Some records:
--- Begin ---

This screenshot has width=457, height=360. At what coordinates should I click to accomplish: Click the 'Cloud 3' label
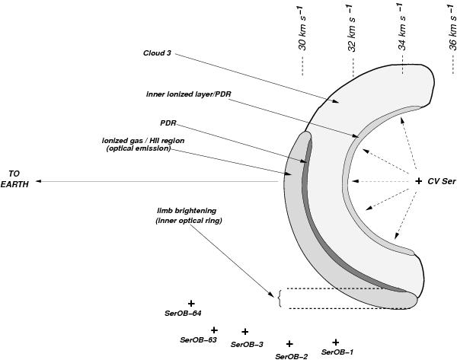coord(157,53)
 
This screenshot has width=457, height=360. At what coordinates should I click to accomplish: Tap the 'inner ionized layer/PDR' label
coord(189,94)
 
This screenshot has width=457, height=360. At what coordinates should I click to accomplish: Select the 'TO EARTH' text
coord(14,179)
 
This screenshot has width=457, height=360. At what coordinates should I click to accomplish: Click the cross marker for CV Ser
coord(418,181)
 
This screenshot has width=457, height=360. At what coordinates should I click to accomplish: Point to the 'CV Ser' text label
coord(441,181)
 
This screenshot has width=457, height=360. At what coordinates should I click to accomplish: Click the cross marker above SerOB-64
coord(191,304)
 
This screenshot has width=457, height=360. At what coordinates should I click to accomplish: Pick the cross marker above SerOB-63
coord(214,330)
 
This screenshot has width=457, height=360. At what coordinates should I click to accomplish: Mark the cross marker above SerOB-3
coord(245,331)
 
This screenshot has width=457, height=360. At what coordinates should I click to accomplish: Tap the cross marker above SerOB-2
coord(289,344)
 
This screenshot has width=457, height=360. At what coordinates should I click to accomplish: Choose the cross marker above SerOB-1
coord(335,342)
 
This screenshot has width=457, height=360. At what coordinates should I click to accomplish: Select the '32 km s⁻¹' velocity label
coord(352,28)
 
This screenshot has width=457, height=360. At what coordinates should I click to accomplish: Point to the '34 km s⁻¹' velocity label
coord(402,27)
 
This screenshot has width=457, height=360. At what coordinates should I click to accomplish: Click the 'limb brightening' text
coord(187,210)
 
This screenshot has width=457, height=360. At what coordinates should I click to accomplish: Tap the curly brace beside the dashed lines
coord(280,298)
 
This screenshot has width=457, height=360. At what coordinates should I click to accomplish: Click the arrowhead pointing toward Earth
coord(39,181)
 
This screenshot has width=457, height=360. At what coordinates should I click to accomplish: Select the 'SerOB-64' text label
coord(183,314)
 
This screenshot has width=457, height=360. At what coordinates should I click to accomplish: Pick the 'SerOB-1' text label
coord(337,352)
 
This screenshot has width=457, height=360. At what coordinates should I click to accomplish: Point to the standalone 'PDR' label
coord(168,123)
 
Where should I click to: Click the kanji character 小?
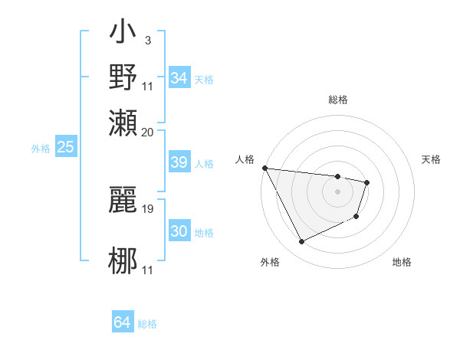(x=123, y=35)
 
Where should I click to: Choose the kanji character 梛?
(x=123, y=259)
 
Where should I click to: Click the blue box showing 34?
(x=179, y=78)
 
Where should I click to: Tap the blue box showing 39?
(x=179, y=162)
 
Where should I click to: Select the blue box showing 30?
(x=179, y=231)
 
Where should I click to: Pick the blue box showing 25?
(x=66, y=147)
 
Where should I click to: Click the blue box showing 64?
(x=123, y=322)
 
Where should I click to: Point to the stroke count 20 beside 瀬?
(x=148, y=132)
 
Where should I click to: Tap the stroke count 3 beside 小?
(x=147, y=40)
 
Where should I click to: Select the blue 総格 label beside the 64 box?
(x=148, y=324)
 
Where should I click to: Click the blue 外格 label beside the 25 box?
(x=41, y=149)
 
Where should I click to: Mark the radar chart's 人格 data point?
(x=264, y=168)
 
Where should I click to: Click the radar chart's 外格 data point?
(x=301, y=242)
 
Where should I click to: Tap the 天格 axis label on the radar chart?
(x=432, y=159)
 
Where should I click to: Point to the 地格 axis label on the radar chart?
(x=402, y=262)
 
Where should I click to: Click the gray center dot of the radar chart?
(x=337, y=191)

--- End ---
--- Begin ---

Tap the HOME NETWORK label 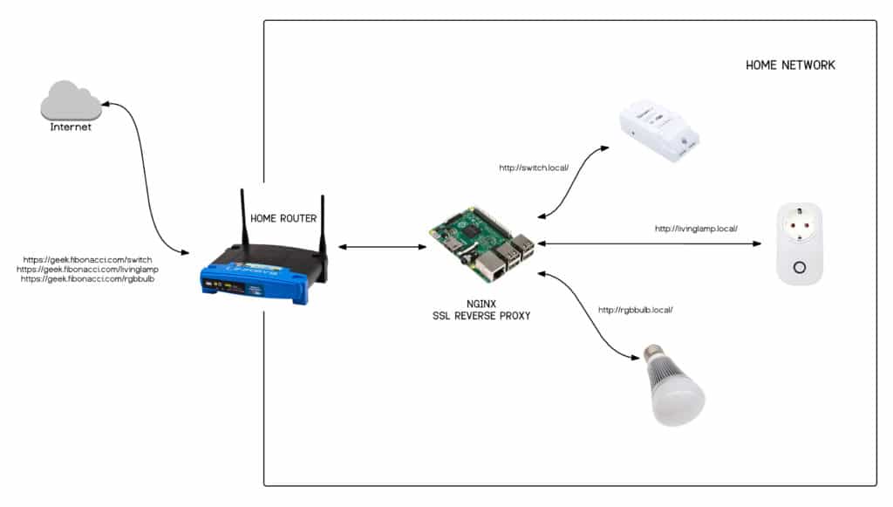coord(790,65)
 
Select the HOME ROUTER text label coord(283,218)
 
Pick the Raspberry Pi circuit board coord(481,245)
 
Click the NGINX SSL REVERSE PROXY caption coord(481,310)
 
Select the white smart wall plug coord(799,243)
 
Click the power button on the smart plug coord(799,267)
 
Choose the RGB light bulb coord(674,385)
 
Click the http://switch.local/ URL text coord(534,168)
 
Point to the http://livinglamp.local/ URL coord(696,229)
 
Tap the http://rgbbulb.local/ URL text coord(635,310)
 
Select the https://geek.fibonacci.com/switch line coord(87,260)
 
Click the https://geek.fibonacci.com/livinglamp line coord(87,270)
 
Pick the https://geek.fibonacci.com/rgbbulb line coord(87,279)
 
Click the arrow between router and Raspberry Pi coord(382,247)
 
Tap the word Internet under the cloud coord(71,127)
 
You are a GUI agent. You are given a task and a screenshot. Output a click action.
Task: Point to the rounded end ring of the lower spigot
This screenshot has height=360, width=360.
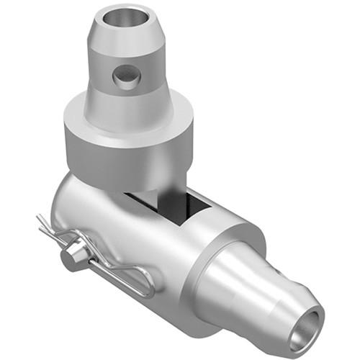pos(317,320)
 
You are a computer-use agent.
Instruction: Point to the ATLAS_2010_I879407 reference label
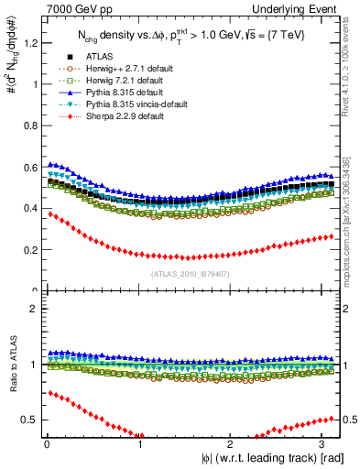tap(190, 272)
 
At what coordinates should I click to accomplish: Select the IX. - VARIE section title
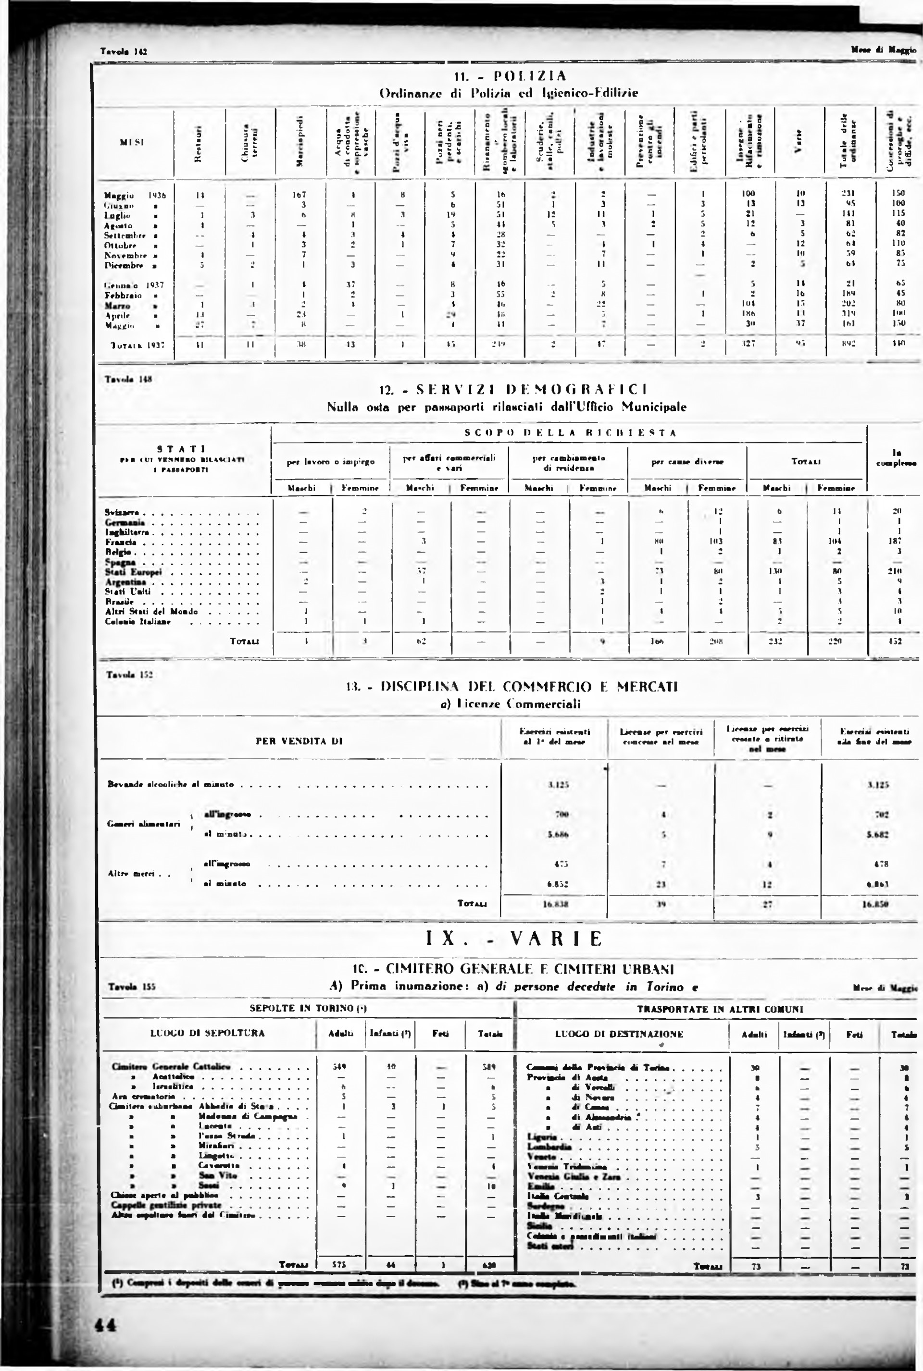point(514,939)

--- End ---

Given instruction: Can you write out the stretch from the line containing "At what coordinates should I click to accomplish: Select the IX." through the line containing "point(514,939)", shifting every coordinate in the answers up by 33 and leaving out the pictures?

In response:
At what coordinates should I click to accomplish: Select the IX. - VARIE section title
point(547,972)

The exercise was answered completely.